Anomaly Detection and Recommender Systems

1. Anomaly Detection

Anomaly detection identifies unusual patterns that deviate from expected behavior. While primarily an unsupervised learning task, it shares characteristics with supervised learning in certain aspects.

1.1 Algorithm Overview

Given a dataset of normal examples, the goal is to build a probability model that flags observations with low probability as anomalies.

Training Data: (x^{(1)}, x^{(2)}, ..., x^{(m)}) where each (x^{(i)} \in \mathbb{R}^n)

Feature Selection: Choose features (x_j) that exhibit unusually large or small values when anomalies ocur.

Parameter Estimation: Each feature is modeled as a Gaussian distribution:

$$x_j \sim \mathcal{N}(\mu_j, \sigma_j^2)$$

The parameters are estimated using maximum likelihood:

$$\mu_j = \frac{1}{m}\sum_{i=1}^{m}x_j^{(i)}$$

$$\sigma_j^2 = \frac{1}{m}\sum_{i=1}^{m}(x_j^{(i)} - \mu_j)^2$$

Probability Computation: For a new example (x), compute the joint probability:

$$P(x) = \prod_{j=1}^{n} P(x_j; \mu_j, \sigma_j^2) = \prod_{j=1}^{n} \frac{1}{\sigma_j\sqrt{2\pi}}\exp\left(-\frac{(x_j - \mu_j)^2}{2\sigma_j^2}\right)$$

Classification Rule:

$$y = \begin{cases} 1 & \text{if } p(x) < \epsilon \text{ (anomaly)} \ 0 & \text{if } p(x) \geq \epsilon \text{ (normal)} \end{cases}$$

Selecting the threshold (\epsilon) requires labeled data, which explains the semi-supervised nature of this approach.

1.2 System Evaluation

Having labeled data enables systematic evaluation of the algorithm.

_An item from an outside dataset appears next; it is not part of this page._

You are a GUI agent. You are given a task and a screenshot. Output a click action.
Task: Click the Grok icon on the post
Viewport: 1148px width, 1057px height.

Dataset Labeling Convention:

  • (y = 0): Normal example
  • (y = 1): Anomalous example

Training Procedure: Fit (p(x)) exclusively on negative examples (normal cases). Do not include positive examples during training.

Typical Split (Aircraft Engine Example):

  • 10,000 normal engines, 20 anomalous engines
  • Training set: 6,000 normal engines
  • Cross-validation set: 2,000 normal + 10 anomalous
  • Test set: 2,000 normal + 10 anomalous

Prediction for New Examples:

$$y = \begin{cases} 1 & \text{if } p(x) < \epsilon \ 0 & \text{otherwise} \end{cases}$$

Performance Metrics:

$$Precision = \frac{TP}{TP + FP}$$

$$Recall = \frac{TP}{TP + FN}$$

$$F_1 = \frac{2 \cdot Precision \cdot Recall}{Precision + Recall}$$

The threshold (\epsilon) is selected by testing multiple values and choosing the one that maximizes (F_1) score.

# True positives: predicted anomaly, actually anomaly
tp = np.sum((predictions == 1) & (y_true == 1))

# False positives: predicted anomaly, actually normal
fp = np.sum((predictions == 1) & (y_true == 0))

# False negatives: predicted normal, actually anomaly
fn = np.sum((predictions == 0) & (y_true == 1))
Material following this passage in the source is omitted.